The Commission emphasised that trusts that performed well overall tended to have strong leadership on infection control. For example, they had a board-level agreement on HCAI and a director for infection prevention and control.
From April next year, every NHS trust will need to be registered with the new Care Quality Commission (CQC). To achieve this, they will need to demonstrate that they meet requirements on infection prevention and control set by the government. The CQC will have powers to enforce these requirements for registration, including the imposition of conditions or fines.The Healthcare Commission urged all trusts to prepare for registration by looking at the findings from its inspections to help identify any weaknesses in their own practices. It said even minor lapses were a warning sign to trusts that there could be gaps in their systems.
As part of its annual health check performance ratings, the Commission checks compliance with three core standards related to infection prevention and control. It is possible for trusts to be compliant with these standards yet still have more to do on the hygiene code.
Of the 51 trusts, 29 met all three standards for the whole of the year 2007/8. The Commission identified breaches of the hygiene code in all but three of these trusts.
The core standards measure broad compliance over a full year while the spotchecks against the hygiene code assess trusts systems and performance in greater detail over one or two days. Depending on the details, extent and duration of non-compliance, a breach of the hygiene code may not reflect non-compliance with core standards.

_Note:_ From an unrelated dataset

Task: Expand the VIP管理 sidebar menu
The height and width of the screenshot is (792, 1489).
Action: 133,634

The hygiene code applies to all types of NHS trust and the Commission's recent performance ratings show that not all primary care, ambulance and mental health trusts are doing all they should be to prevent and manage infection. For this reason, the Commission is starting to expand its inspection programme to include these trusts.

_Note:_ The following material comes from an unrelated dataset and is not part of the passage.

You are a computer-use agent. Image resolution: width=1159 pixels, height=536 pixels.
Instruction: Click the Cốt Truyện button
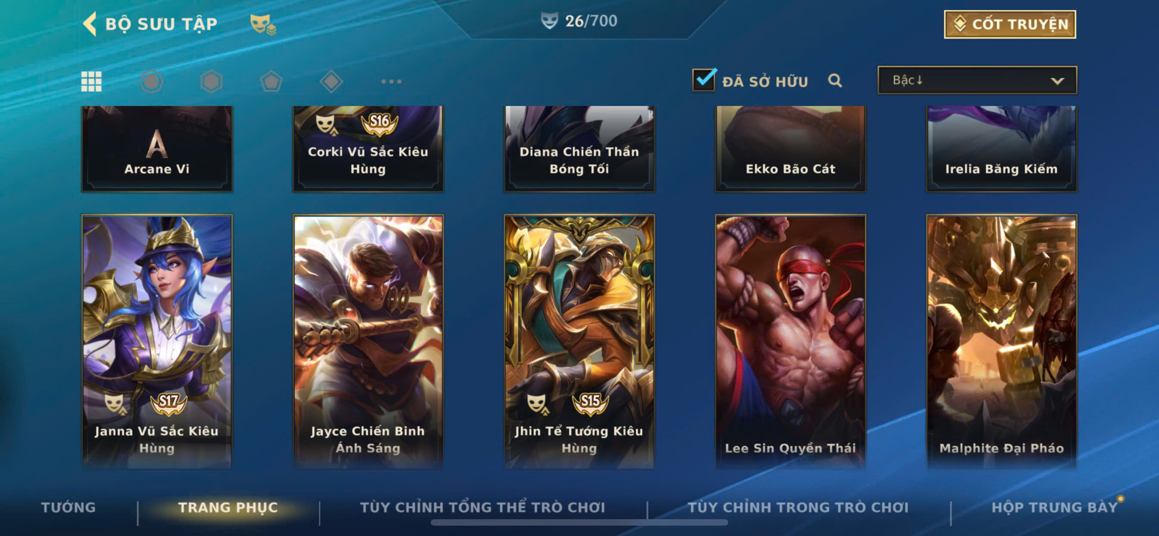1010,24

The hygiene code, introduced by government in 2006, outlines 11 duties that all NHS bodies must follow. Assessors check how well trusts are following at least three duties of the code, focussing mainly on management systems, cleanliness and decontamination, and isolation facilities. The Commission tailors each inspection based on the information it holds on each trust, which includes input from patients. During the visit, assessors visit wards, interview members of staff and check paperwork, such as policies and audit results.
The results of each inspection are published on the Commission's website as soon as they are finalised. Where the Commission finds breaches and makes recommendations for improvement, it follows up with trusts within a specified timeframe, often six months, so that trusts can provide assurance that they have acted.